Obit of Ludmilla Nikitina Shapiro, Henry Shapiro's Wife



The New York Times

Ludmilla Nikitina Shapiro, a Russian-born journalist and photographer who with her husband amassed a collection of Soviet-era political porcelain considered the most comprehensive in North America, died on May 8, 2005, in Madison, Wis., where she lived. She was 91.

Mrs. Shapiro's death was announced by her granddaughter, Alexandra Corten.

Over six decades, Mrs. Shapiro and her husband, Henry, built their collection through donations, by scouring consignment shops and by occasional gentle larceny. (Mrs. Shapiro once lifted a cigarette holder from the Kremlin.) The collection was acquired in 1989 by the Cooper-Hewitt National Design Museum in New York.

Mr. Shapiro, a longtime Moscow correspondent for United Press International, died in 1991.

Comprising more than 250 objects made between the Bolshevik Revolution of 1917 and the advent of glasnost in the 1980s, the Shapiro collection includes dinnerware, statuettes and other ceramics emblazoned with words and images intended to convey Soviet glories.

Much of the collection is magnificent kitsch. An enameled porcelain figurine from the 1960's depicts two little cosmonauts standing proudly before their spacecraft. A 1937 dinner plate, depicting a beefy young woman in a bathing suit at its center and other athletes around the rim, extols the virtues of physical fitness.

Mrs. Shapiro, who with her husband endured World War II and the terrors of the Stalinist regime in the Soviet Union, insisted that neither ideology nor aesthetics motivated the collection.

"We didn't collect these porcelains as art," she told The New York Times in 1992. "We felt they illustrated Soviet history."

Ludmilla Nikitina was born in Moscow on June 11, 1913, to a prominent family of artists and intellectuals. She earned a degree from the Moscow Institute of Foreign Languages and another, in artistic translation, from the Gorky Literary Institute in Moscow.

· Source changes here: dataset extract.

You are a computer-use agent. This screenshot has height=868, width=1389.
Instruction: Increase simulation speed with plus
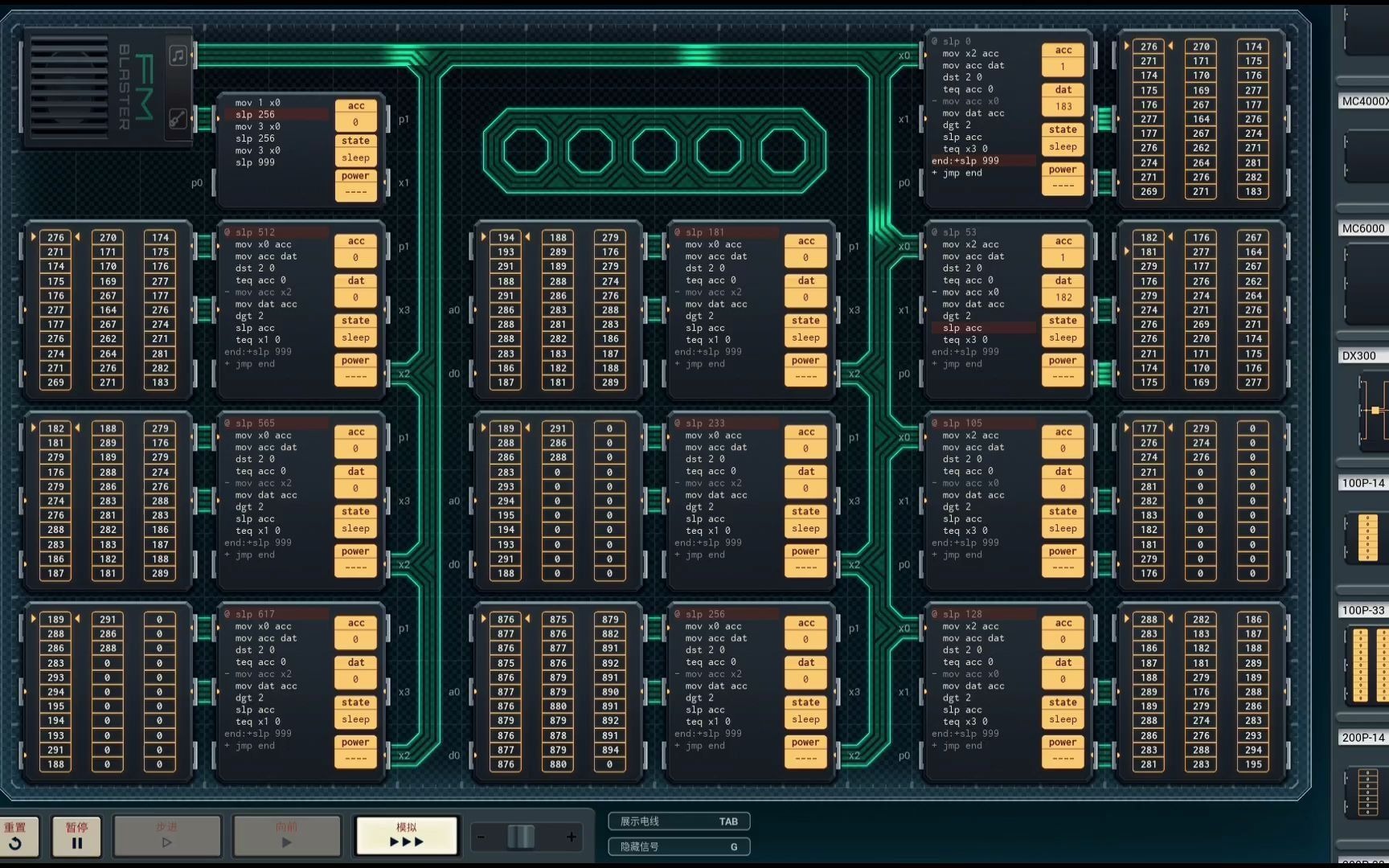click(572, 837)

In 1933, she married Mr. Shapiro, a Romanian-born American journalist. She worked alongside him as a journalist and translator, contributing articles and photographs to American and British publications. (She photographed Nikita Khrushchev, Boris Pasternak and Aleksandr I. Solzhenitsyn, among others.)

As the Moscow representative of the American impresario Sol Hurok, Mrs. Shapiro also helped persuade the Soviet government to let the Bolshoi Ballet perform in the United States, her granddaughter said.

With her husband, Mrs. Shapiro came to the United States in 1954. The couple later returned to the Soviet Union for nearly two decades, settling permanently in the United States in 1973.

Besides her granddaughter, of Madison, Mrs. Shapiro is survived by a daughter, Irina Shapiro Corten of Minneapolis, and one great-grandchild.

The Shapiros started their collection in 1933, purely by chance.

"Henry and I were eating lunch at a skating rink, and the coffee spoons were chained to the water heaters on the table so they could not be stolen," Mrs. Shapiro said in 1992. "The plates had inscriptions on them: 'Stolen From the Moscow State Eating Enterprise.'

"I said, 'Well, then let's do what they invite us to do.' So we stole it."